++++ EXTRAIT

En considérant divers cas spécifiques de ce genre, on voit comment le principe de « l’inversion du contenu » vient s’articuler en un ensemble de procédés qui attendent d’être classés, occupant la place qu’il faut assigner à un composant bien précis de la grammaire narrative. Bien plus qu’une simple opposition entre deux genres de « contenus », il serait possible de concevoir une typologie des classes d’opérations exécutables en distinguant en premier lieu les niveaux et les aspects concernés par chaque procédé d’inversion : s’agit-il d’une question de valeurs, de genres et de variétés de langages, de principes de structuration narrative... ? Quelle est, dans chaque cas, la dimension sémiotique sur laquelle s’exerce ce procédé de distanciation par renversement ?

++++++++
++++ DONNÉES FOURNIES

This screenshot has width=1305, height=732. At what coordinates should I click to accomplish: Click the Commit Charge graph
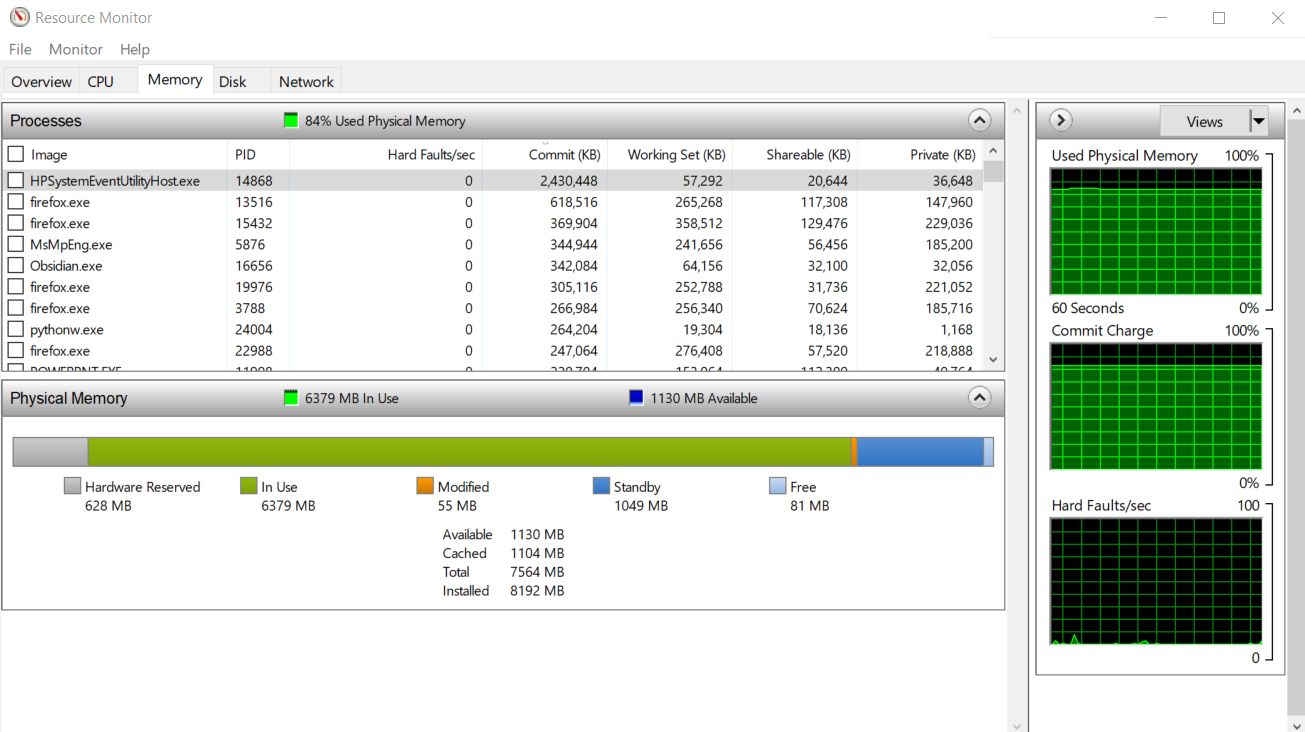[1155, 406]
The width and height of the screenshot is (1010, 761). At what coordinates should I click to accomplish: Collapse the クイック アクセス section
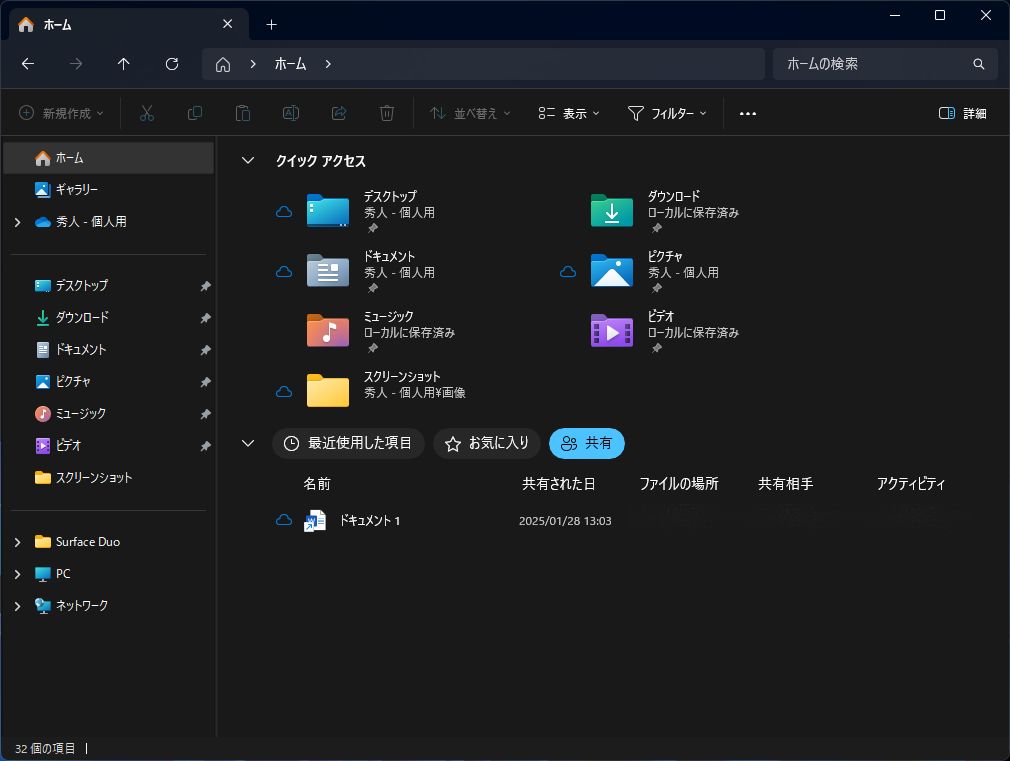tap(247, 160)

++++++++

• [CONSIGNE] Recopiez mot pour mot le passage de l'extrait qui commence par les mots « En considérant divers » et se termine par « distanciation par renversement ? ».

• [RÉPONSE]
En considérant divers cas spécifiques de ce genre, on voit comment le principe de « l’inversion du contenu » vient s’articuler en un ensemble de procédés qui attendent d’être classés, occupant la place qu’il faut assigner à un composant bien précis de la grammaire narrative. Bien plus qu’une simple opposition entre deux genres de « contenus », il serait possible de concevoir une typologie des classes d’opérations exécutables en distinguant en premier lieu les niveaux et les aspects concernés par chaque procédé d’inversion : s’agit-il d’une question de valeurs, de genres et de variétés de langages, de principes de structuration narrative... ? Quelle est, dans chaque cas, la dimension sémiotique sur laquelle s’exerce ce procédé de distanciation par renversement ?